* [Screenshot grounding data]
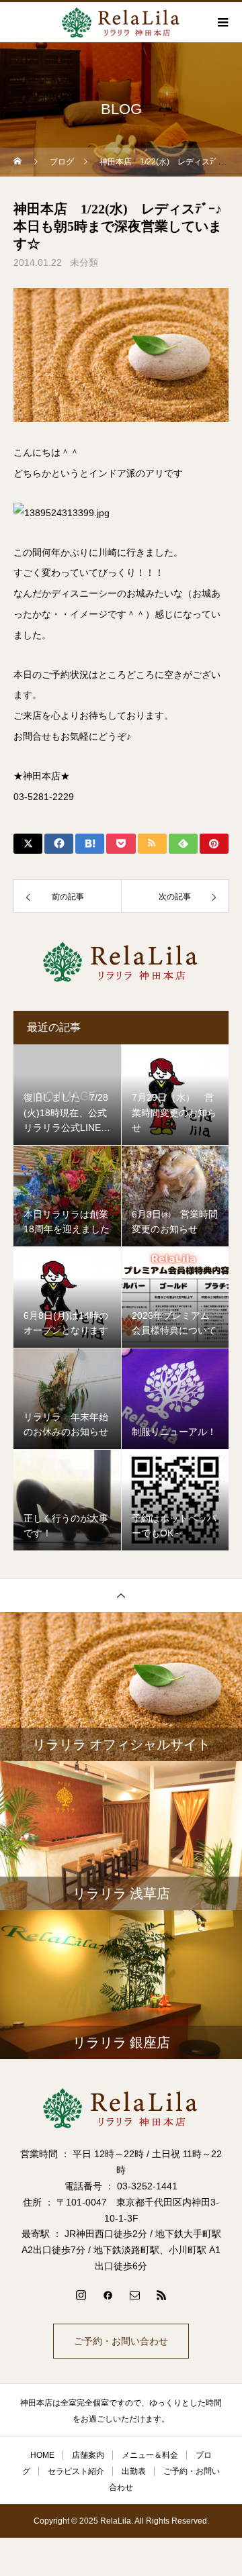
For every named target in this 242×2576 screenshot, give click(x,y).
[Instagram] (80, 2294)
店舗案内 (88, 2455)
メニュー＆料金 (150, 2455)
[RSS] (161, 2294)
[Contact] (134, 2294)
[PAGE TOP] (121, 1595)
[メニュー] (222, 22)
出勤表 (134, 2471)
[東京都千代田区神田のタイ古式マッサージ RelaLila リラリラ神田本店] (121, 2108)
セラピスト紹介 (76, 2471)
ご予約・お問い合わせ (121, 2341)
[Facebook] (107, 2294)
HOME (42, 2455)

* [Work to complete]
What you give back should be exactly the lines of the entries above from the one containing "[RSS] (161, 2294)" to the end, and nothing more.

* [Exercise response]
[RSS] (161, 2294)
[Contact] (134, 2294)
[PAGE TOP] (121, 1595)
[メニュー] (222, 22)
出勤表 (134, 2471)
[東京都千代田区神田のタイ古式マッサージ RelaLila リラリラ神田本店] (121, 2108)
セラピスト紹介 (76, 2471)
ご予約・お問い合わせ (121, 2341)
[Facebook] (107, 2294)
HOME (42, 2455)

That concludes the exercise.